New AML/CTF Rules for Cryptocurrency Exchanges Came Into Effect in Australia | Coinspeaker

New AML/CTF Rules for Cryptocurrency Exchanges Came Into Effect in Australia

| Updated
by Polina Chernykh · 3 min read
New AML/CTF Rules for Cryptocurrency Exchanges Came Into Effect in Australia
Photo: Pixabay

All cryptocurrency exchanges in Australia now must comply with the new regulation developed to prevent money laundering and criminal attacks.

The Australian agency of Financial Intelligence, named AUSTRAC, has published a new post saying that all digital currency platforms operating in the country have to take into account the new AML/CTF rules. The new requirements just came into force yesterday, on April 3, 2018.

Under the new regulation, all exchanges now must abide by the following rules:

  • Identify and check the identities of their users
  • Report suspicious activity and fiat currency transfers of $10,000 or higher
  • Register with the Austrac agency and adopt, implement, and maintain an AML/CTF program
  • Keep records for seven years

The obligations, developed to eliminate the risk of cryptocurrency fraud, were first proposed by the Australian Senate after approving the Anti-Money Laundering and Counter-Terrorism Financing Amendment Bill this December. The new bill also enabled Austrac to keep track of existing cryptocurrency platforms.

Within the next six months, AUSTRAC will be less strict on exchanges not complying with the new rules. “A ‘policy principles’ period of six months will be in place from 3 April 2018. During that period, the AUSTRAC CEO can only take enforcement action if [a cryptocurrency exchange] fails to take ‘reasonable steps’ to comply,” the statement reads.

Independent Reserve and CoinSpot have become the first two exchange platforms that confirmed their registration with Austrac. The CEO of Independent Reserve, Adrian Przelozny, believes the new regulation will help to legitimize the use of digital currency and thus make Australian market more attractive for investors.

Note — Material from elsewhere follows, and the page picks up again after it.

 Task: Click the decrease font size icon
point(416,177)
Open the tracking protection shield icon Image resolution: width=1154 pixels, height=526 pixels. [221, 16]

“We have been lobbying for increased regulation since we opened for business in 2014,” Przelozny said. “We passionately believe that the digital currency economy will – and should – become just another part of the mainstream economy. In order for that to happen, digital currency needs to be regulated just like any other asset class. This is an excellent new step on that journey.”

To continue legally providing their services, local businesses offering DCE services must register with the agency by May 14, 2018. For operators without registration, the agency noted, there will be criminal offence and civil penalty consequences. They begin with two years in jail and $105,000 for failing to register and go up to seven years jail and penalties of $2.1 million for corporations and $420,000 for severe offences.

Similar obligations have already been introduced in other countries, including Japan, the United States, Canada and the EU.

In October 2017, the government passed another bill that ended the double taxation of digital assets. Before that, all cryptocurrencies were taxed twice: first at purchases and then at sales. According to the new legislation, bitcoin and other virtual currencies will be treated as foreign currencies under the “Goods and Services Tax” GST law.